[Saved entries]
#####

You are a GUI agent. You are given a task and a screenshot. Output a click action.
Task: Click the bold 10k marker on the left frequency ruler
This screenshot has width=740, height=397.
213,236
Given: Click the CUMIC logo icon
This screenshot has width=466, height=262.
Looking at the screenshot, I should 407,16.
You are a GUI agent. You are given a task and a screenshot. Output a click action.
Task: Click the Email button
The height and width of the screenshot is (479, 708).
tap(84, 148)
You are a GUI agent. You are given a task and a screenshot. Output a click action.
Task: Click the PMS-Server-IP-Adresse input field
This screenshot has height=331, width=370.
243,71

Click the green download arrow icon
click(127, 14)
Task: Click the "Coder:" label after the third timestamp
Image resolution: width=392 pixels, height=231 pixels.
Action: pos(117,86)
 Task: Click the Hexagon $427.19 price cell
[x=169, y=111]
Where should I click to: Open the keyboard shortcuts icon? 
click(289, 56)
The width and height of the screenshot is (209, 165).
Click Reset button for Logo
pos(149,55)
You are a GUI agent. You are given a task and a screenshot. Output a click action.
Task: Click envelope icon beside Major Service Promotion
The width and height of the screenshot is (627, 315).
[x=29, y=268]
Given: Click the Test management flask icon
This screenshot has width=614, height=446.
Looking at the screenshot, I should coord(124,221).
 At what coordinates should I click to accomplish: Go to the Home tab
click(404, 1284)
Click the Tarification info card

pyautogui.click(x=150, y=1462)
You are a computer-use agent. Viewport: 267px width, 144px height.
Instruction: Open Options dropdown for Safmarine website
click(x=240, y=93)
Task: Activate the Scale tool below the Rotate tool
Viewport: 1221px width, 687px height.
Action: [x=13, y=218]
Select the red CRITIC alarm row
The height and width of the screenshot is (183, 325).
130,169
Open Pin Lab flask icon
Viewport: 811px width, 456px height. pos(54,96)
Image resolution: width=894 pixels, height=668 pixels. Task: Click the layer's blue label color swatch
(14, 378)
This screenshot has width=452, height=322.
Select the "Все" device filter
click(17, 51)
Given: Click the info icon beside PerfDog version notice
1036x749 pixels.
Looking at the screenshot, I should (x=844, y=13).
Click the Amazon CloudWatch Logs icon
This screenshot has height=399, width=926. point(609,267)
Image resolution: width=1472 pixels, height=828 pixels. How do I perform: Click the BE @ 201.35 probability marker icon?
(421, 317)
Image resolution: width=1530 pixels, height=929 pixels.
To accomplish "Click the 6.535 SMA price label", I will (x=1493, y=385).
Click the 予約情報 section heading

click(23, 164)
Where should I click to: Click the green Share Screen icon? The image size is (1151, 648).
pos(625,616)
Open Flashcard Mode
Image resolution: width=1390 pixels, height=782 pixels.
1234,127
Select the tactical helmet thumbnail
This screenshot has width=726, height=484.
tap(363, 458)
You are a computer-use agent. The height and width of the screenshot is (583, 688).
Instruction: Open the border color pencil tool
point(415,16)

#####

Rewrite the data above with "desktop agent" substituted for every occurrence of "GUI agent", leaving everything else unchanged.

# Result for this exercise
You are a desktop agent. You are given a task and a screenshot. Output a click action.
Task: Click the bold 10k marker on the left frequency ruler
This screenshot has width=740, height=397.
213,236
Given: Click the CUMIC logo icon
This screenshot has width=466, height=262.
Looking at the screenshot, I should 407,16.
You are a desktop agent. You are given a task and a screenshot. Output a click action.
Task: Click the Email button
The height and width of the screenshot is (479, 708).
tap(84, 148)
You are a desktop agent. You are given a task and a screenshot. Output a click action.
Task: Click the PMS-Server-IP-Adresse input field
This screenshot has height=331, width=370.
243,71

Click the green download arrow icon
click(127, 14)
Task: Click the "Coder:" label after the third timestamp
Image resolution: width=392 pixels, height=231 pixels.
Action: pos(117,86)
 Task: Click the Hexagon $427.19 price cell
[x=169, y=111]
Where should I click to: Open the keyboard shortcuts icon? 
click(289, 56)
The width and height of the screenshot is (209, 165).
Click Reset button for Logo
pos(149,55)
You are a desktop agent. You are given a task and a screenshot. Output a click action.
Task: Click envelope icon beside Major Service Promotion
The width and height of the screenshot is (627, 315).
[x=29, y=268]
Given: Click the Test management flask icon
This screenshot has width=614, height=446.
Looking at the screenshot, I should coord(124,221).
 At what coordinates should I click to accomplish: Go to the Home tab
click(404, 1284)
Click the Tarification info card

pyautogui.click(x=150, y=1462)
You are a computer-use agent. Viewport: 267px width, 144px height.
Instruction: Open Options dropdown for Safmarine website
click(x=240, y=93)
Task: Activate the Scale tool below the Rotate tool
Viewport: 1221px width, 687px height.
Action: [x=13, y=218]
Select the red CRITIC alarm row
The height and width of the screenshot is (183, 325).
130,169
Open Pin Lab flask icon
Viewport: 811px width, 456px height. pos(54,96)
Image resolution: width=894 pixels, height=668 pixels. Task: Click the layer's blue label color swatch
(14, 378)
This screenshot has width=452, height=322.
Select the "Все" device filter
click(17, 51)
Given: Click the info icon beside PerfDog version notice
1036x749 pixels.
Looking at the screenshot, I should (x=844, y=13).
Click the Amazon CloudWatch Logs icon
This screenshot has height=399, width=926. point(609,267)
Image resolution: width=1472 pixels, height=828 pixels. How do I perform: Click the BE @ 201.35 probability marker icon?
(421, 317)
Image resolution: width=1530 pixels, height=929 pixels.
To accomplish "Click the 6.535 SMA price label", I will (x=1493, y=385).
Click the 予約情報 section heading

click(23, 164)
Where should I click to: Click the green Share Screen icon? The image size is (1151, 648).
pos(625,616)
Open Flashcard Mode
Image resolution: width=1390 pixels, height=782 pixels.
1234,127
Select the tactical helmet thumbnail
This screenshot has width=726, height=484.
tap(363, 458)
You are a computer-use agent. The height and width of the screenshot is (583, 688).
Instruction: Open the border color pencil tool
point(415,16)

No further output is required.